= Bursuq II =

Emir (or lord) of Hamadan (died c. 1116)

Bursuq ibn Bursuq, also known as Bursuk ibn Bursuk (died in 1116 or 1117), was the emir (or lord) of Hamadan.

== General ==

He was the most notable son of Bursuq the Elder. Bursuq ibn Bursuq was a Turkmen general in the service of the Seljuq Sultan Muhammad I Tapar. As emir of Hamadan, he participated in the military campaigns against the crusader states from the 1110s. The Artuqid ruler of Mardin Ilghazi defeated the supreme commander of the Sultan's army, Aqsunqur al-Bursuqi, in late 1114. Muhammad I soon replaced Aqsunqur with Bursuq, also charging him with the direction of the jihad (or holy war) against the crusaders (or Franks). After gathering new troops in Mosul and the Jazira, Bursuq invaded Syria in early 1115. After besieging Edessa for a short time, he marched towards Aleppo where he wanted to establish his base of operation. The eunuch atabeg of Aleppo, Lulu, sent envoys to Ilghazi, and the atabeg of Damascus, Toghtekin, seeking their assistance against Bursuq.
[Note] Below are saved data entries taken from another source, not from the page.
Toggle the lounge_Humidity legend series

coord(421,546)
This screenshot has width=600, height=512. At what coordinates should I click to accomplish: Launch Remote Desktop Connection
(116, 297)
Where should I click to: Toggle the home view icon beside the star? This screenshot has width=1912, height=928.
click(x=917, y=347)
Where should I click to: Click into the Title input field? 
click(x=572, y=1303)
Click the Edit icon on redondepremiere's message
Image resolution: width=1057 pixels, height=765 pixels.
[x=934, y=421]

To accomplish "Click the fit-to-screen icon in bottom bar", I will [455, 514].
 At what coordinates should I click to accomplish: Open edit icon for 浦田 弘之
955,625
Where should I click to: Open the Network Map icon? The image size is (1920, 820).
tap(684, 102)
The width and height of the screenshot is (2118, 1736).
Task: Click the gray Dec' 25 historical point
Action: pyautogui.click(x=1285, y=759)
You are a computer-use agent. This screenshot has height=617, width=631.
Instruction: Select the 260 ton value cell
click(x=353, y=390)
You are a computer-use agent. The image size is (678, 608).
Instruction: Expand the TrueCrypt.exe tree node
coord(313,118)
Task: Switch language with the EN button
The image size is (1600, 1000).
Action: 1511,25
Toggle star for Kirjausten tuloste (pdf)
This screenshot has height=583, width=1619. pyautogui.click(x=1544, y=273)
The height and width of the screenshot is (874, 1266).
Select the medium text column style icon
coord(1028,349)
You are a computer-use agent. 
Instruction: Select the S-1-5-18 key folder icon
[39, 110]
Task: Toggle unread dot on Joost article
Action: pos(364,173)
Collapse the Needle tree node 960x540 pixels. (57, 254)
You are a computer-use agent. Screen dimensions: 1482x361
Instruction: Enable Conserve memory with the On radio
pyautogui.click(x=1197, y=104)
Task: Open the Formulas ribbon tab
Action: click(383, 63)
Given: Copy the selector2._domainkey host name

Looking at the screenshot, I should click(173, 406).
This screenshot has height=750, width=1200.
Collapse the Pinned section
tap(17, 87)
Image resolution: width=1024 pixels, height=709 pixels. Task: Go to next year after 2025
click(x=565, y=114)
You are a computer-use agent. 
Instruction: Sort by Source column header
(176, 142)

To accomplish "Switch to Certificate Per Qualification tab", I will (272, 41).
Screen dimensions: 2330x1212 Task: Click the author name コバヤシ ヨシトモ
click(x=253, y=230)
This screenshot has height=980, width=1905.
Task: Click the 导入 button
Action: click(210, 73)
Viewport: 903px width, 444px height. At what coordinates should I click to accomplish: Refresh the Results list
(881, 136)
Ilghazi and Toghtekin approached Roger of Salerno, who ruled the Principality of Antioch, and Roger soon called on the heads of the other crusader states, Baldwin I of Jerusalem, Pons of Tripoli and Baldwin II of Edessa.

Roger defeated Bursuq in the Battle of Tell Danith on 14 September 1115. After Bursuq's defeat, the Seljuks of Mosul refrained from launching a new military expedition against the crusader states in Syria for ten years.